Fortunately, Arthur had the opportunity to return to Serbia and the areas that were so pivotal in his life story twice before he died: the first time in 2004 for the 6oth anniversary of the Halyard Mission and then the following year, in 2005, when the Legion of Merit Medal that had been posthumously awarded to General Mihailovich by the U.S. in 1948 and kept classified for decades afterwards, was finally brought "home" to Serbia.

Before Arthur, we had lost so many good, significant people. Major Richard Felman, U.S.A.F....Captain Nick Lalich, O.S.S....Captain George "Guv" Musulin, O.S.S....and the list of Halyard heroes that had passed into eternal memory went on. There were only a few left, and now one less.

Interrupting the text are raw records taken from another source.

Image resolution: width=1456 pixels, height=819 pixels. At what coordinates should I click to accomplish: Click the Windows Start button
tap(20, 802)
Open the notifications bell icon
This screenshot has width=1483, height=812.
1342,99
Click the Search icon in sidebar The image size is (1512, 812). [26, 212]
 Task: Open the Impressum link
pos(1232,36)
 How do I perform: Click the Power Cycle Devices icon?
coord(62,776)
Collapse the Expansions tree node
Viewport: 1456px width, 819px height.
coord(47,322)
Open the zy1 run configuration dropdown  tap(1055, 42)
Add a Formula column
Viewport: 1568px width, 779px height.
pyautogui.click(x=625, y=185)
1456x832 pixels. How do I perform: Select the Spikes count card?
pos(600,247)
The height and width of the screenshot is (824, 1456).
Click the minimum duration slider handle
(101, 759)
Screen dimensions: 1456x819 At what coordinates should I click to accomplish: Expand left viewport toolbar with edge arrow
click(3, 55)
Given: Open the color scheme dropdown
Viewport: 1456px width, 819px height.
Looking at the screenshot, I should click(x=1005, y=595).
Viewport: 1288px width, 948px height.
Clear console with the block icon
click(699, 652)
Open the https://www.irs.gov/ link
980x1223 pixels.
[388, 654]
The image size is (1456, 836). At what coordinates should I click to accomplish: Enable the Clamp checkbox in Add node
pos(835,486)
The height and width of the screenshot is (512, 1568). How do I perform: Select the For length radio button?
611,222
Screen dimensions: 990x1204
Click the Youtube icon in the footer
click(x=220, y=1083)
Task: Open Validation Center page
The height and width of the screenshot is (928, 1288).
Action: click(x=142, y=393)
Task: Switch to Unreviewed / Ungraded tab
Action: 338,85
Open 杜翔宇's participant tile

When Arthur died on March 21, 2010 I felt the loss in my gut. His daughter Debi Jibilian had called and left a voice mail message to call her back. It was a Sunday afternoon, and I had been out running errands. Springtime had finally arrived. She didn't leave any details. Though we had spoken on the phone a number of times about her father and the Halyard Mission and current ongoing recognition efforts, and had met in June of 2009, this time it was immediately clear why she was calling. Still, as I dialed her phone number to return the call, I hoped I wrong. But I wasn't. I remember banging my fist on the kitchen counter in frustration. Then the tears came. To this day I continue to feel the loss in my heart. I selfishly wish Arthur were still here with us, because he was truly such a dear, good man. A good friend. I regret that he did not live to see the Mihailovich Rehabilitation judicial process begin in Belgrade, Serbia in September of 2010. I regret more that he did not live to see it finally come to positive fruition in May of 2015. I know he would have been ecstatic. I also know that he would have maintained all along that General Mihailovich did not need to be "rehabilitated".

Arthur Jibilian's remains were interred in Arlington National Cemetery on May 5, 2011.

I hope Arthur Jibilian is watching and reading and listening. I hope he knows how much he is missed. For the Serbs, he was truly the "Good American." We have not forgotten.